(TEXT SHOWN Opens)
Wait. What? Weight Loss Diets are Easy?
Yes! You can easily lose weight by following a weight loss protocol. Study after study show that overweight people, with an otherwise healthy metabolism, can lose weight on any diet they can follow for 6-12 months. Any diet. And this bears out in a real-world setting as well. The diet industry would not survive if most customers didn’t lose weight as promised. They lose weight and the industry thrives. But no one highlights the dismally low long-term success rates.
The evidence is clear…weight loss is highly probable when you adhere to a special diet designed to decrease food intake.
“…Recent reviews suggest that most diets are equally effective, a message very different from what the public hears in advertisements or expert pronouncements…This supports the practice of recommending any diet that a patient will adhere to in order to lose weight (Johnston, 2014).”
There is an endless array of weight loss diets. Something for everyone! Low-carb, high-carb, low-fat, low-calorie, high-protein, and diets that let you eat junk food.
What’s the Problem, then?
The problem is that weight loss is not the end-game. Once the weight comes off, it goes right back on unless all the determinates of weight gain are kept stable. Excessive dieting can impact gut health, aggravate underlying medical conditions, or create other imbalances that make keeping the weight off impossible.
As I’ll lay out in excruciating detail, weight loss is not the problem…keeping it off is. When researchers say, “95% of diets fail,” they are talking about meaningful, long-lasting weight loss.
Weight loss diets are very effective at causing weight loss, just like gluten-free diets can save the lives of those with celiac disease and high calorie diets cause malnourished children to gain weight. But a gluten-free diet does not cure celiac disease, nor will a weight loss diet cure obesity.
Just about everyone can summons the willpower to do what it takes to lose excess weight, but most of these attempts will be in vain because as soon as the dieting stops, the weight comes right back. Subsequent attempts to lose weight will be even harder.
What’s the Trick?
The trick is to lose weight safely and timely, then switch to a weight maintenance diet while simultaneously focusing on all the determinates of weight (in this order):
- Gut health
- Diseases causing obesity/Medical conditions/Medications
Some could argue the merits of my hierarchy here, but gut health needs to be the #1 focus, because without a healthy gut everything you do is futile.
“Emerging evidence suggests the human gut microbiota, a complex ecosystem residing in the gastrointestinal tract (GIT), may influence weight-gain through several inter-dependent pathways including energy harvesting, short-chain fatty-acids signaling, behavior modifications, controlling satiety and modulating inflammatory responses within the host (Bliss, 2018).”
Secondly, focus on underlying medical conditions or diseases that might be hampering your efforts. Your doctor and you should be able to come up with a plan of action that allows you to be healthy, even if you can never be at a normal weight. There is no shame in this!
Then start to dial in your diet, exercise, sleep, and stress levels all-the-while being mindful of your genes. If your Mom, Dad, Grandpa, or Grandma had big thighs or a big belly, chances are you will, too. Don’t fight it…manage it. We can’t all look like the people we see in weight loss ads, and quite frankly, we shouldn’t.
The rest of this book is devoted to hacking industry secrets to lead you to a diet that works for you. And not just to lose a couple pounds, but to keep it off forever. Weight loss diets work, if you can find one that suits you, and if you can stick to it for long enough. Factors that will influence your success are oftentimes outside your control and need to be addressed first. We must also learn to differentiate between “looking good” and “being healthy.” Good looks are mostly a dream sold by advertisers. Good health comes from within.
Bliss, Edward S., and Eliza Whiteside. “The gut-brain axis, the human gut microbiota and their integration in the development of obesity.” Frontiers in physiology 9 (2018).
(TEXT SHOWN Closes)
In the weight loss text, rewrite everything from "Weight loss diets are very" down to "diet cure obesity.", swapping "malnourished" for "underweight".
(MATERIAL SHOWN Opens)
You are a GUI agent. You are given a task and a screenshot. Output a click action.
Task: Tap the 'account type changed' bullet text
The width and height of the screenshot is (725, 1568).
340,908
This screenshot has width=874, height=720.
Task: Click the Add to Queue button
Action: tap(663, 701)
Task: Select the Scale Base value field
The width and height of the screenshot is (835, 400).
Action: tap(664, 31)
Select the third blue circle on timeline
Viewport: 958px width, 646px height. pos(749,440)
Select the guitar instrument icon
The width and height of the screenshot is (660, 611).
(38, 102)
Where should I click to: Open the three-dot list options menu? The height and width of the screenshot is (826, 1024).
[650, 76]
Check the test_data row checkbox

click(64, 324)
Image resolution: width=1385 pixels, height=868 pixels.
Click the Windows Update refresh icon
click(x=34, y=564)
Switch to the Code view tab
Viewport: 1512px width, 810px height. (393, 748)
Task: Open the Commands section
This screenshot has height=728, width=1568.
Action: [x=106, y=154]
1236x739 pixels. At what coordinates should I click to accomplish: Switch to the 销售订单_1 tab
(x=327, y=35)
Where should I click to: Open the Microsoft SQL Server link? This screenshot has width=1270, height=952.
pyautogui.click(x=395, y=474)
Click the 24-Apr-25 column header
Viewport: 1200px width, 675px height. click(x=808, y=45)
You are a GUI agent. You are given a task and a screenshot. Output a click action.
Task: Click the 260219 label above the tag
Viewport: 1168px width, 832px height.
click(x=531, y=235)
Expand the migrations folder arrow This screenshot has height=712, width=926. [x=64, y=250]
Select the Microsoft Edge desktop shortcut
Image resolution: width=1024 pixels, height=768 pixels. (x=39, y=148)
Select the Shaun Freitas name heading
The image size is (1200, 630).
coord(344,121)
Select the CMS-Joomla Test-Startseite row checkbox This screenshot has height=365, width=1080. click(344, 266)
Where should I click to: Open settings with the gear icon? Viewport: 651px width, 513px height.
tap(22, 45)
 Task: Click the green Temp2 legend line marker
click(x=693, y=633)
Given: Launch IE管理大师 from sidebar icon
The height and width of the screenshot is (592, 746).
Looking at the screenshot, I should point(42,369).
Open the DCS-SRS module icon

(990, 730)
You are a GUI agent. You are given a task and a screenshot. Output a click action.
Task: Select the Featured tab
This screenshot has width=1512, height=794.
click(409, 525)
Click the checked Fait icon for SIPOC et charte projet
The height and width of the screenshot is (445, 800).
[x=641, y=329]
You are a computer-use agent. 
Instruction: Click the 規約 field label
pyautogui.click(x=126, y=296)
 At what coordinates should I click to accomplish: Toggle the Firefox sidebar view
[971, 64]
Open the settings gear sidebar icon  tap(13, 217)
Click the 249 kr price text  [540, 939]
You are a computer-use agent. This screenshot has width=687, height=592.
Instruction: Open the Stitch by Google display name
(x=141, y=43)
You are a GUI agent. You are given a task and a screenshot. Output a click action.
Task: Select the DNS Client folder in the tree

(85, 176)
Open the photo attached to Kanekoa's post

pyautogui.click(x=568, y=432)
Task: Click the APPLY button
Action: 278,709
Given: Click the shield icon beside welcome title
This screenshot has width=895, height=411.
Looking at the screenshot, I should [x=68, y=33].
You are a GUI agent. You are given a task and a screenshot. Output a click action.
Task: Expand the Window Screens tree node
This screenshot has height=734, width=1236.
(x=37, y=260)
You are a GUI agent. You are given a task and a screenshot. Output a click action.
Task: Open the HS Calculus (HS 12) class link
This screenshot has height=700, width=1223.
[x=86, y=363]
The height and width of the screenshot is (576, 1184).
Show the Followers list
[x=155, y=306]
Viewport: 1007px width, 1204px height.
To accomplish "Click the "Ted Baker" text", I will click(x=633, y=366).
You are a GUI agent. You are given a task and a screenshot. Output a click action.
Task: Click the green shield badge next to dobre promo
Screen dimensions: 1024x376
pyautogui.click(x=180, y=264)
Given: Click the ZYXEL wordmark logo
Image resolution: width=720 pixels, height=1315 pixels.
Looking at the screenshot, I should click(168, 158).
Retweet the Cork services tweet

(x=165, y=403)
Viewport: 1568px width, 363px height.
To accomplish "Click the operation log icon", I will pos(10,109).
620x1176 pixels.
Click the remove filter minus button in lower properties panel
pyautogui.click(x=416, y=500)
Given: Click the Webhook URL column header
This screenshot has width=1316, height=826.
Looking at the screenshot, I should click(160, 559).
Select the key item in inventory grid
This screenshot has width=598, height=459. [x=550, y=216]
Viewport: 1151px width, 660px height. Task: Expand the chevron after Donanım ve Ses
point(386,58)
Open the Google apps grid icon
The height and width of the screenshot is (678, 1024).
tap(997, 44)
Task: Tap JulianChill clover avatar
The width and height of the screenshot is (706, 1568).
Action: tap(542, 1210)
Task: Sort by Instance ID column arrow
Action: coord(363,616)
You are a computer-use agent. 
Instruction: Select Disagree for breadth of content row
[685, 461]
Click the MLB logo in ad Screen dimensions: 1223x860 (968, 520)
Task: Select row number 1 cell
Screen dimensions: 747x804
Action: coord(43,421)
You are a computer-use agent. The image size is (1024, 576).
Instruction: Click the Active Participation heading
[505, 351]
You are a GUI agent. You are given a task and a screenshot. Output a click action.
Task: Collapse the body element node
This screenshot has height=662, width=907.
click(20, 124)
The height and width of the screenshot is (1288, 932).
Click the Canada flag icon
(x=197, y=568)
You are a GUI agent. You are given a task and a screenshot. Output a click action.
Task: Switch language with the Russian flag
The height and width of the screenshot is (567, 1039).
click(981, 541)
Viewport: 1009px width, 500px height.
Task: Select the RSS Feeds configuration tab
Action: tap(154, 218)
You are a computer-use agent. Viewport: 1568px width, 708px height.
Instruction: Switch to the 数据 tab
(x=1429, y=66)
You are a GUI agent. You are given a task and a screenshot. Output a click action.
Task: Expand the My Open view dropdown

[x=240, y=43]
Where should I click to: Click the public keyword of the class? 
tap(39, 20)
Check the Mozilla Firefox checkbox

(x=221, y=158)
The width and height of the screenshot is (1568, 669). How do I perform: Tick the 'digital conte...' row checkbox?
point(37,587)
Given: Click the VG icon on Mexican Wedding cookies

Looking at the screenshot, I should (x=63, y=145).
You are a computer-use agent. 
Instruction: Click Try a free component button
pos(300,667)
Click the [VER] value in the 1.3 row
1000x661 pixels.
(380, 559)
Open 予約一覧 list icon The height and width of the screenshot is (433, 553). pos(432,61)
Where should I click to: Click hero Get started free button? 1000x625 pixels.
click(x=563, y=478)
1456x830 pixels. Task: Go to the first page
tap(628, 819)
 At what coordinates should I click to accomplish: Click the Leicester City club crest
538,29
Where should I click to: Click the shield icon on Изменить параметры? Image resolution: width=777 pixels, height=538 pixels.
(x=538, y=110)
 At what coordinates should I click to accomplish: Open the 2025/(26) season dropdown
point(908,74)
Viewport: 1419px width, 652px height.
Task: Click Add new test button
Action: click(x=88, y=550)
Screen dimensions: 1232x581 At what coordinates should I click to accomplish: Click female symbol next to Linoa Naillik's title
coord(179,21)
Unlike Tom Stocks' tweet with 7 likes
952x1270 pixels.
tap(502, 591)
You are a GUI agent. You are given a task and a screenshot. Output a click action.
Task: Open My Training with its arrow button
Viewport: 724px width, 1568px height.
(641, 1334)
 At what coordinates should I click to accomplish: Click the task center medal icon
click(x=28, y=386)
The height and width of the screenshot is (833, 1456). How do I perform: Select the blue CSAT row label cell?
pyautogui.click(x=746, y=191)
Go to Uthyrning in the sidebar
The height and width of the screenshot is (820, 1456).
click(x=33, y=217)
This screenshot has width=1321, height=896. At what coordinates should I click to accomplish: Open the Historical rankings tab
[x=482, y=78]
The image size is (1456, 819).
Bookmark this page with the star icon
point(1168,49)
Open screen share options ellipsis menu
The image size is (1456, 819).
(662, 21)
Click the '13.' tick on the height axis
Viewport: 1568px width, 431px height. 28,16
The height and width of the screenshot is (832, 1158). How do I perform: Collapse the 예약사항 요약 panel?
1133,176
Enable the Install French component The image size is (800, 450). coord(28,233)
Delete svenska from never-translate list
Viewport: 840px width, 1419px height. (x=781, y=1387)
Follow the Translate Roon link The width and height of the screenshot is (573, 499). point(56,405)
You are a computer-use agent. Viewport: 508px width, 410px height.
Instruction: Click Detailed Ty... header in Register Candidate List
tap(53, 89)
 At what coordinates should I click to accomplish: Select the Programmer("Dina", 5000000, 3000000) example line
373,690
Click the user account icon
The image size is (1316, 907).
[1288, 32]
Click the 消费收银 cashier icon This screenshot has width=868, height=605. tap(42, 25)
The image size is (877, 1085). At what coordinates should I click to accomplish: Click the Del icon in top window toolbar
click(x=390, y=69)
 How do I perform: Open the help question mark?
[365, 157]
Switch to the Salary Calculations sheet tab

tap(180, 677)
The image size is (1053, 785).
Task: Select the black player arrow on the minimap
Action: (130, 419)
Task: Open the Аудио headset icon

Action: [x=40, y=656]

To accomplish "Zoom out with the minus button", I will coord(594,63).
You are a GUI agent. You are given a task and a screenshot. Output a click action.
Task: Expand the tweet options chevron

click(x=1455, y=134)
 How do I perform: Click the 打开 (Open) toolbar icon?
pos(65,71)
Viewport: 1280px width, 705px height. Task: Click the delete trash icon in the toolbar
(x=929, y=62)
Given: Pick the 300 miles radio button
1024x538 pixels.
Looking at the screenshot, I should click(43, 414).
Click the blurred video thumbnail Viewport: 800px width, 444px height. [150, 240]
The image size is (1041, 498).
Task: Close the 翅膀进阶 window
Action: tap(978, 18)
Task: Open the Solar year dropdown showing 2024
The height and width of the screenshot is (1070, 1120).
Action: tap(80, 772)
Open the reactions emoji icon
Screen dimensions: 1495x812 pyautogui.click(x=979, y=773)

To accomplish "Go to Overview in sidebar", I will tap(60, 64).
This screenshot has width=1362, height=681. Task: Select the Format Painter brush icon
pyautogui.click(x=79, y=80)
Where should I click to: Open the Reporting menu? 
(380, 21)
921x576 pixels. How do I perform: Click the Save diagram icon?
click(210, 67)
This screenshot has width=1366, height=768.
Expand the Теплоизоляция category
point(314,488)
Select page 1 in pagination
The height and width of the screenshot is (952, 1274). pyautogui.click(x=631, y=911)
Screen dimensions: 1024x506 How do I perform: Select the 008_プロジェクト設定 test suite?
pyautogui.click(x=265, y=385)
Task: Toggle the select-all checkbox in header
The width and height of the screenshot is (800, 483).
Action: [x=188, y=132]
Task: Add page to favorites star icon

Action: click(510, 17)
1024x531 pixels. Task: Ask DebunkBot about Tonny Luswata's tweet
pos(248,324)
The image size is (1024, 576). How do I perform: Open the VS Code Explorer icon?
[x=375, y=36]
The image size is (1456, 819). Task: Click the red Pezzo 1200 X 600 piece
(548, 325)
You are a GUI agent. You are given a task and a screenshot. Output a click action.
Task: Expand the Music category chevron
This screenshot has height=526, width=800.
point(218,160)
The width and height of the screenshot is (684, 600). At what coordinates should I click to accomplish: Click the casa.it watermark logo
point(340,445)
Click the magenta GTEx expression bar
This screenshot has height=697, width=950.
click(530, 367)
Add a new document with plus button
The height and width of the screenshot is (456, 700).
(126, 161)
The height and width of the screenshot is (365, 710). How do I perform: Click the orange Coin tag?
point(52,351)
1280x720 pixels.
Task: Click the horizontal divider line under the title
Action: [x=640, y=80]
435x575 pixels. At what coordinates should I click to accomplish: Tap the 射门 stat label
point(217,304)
(MATERIAL SHOWN Closes)
* **RESULT BELOW**:
Weight loss diets are very effective at causing weight loss, just like gluten-free diets can save the lives of those with celiac disease and high calorie diets cause underweight children to gain weight. But a gluten-free diet does not cure celiac disease, nor will a weight loss diet cure obesity.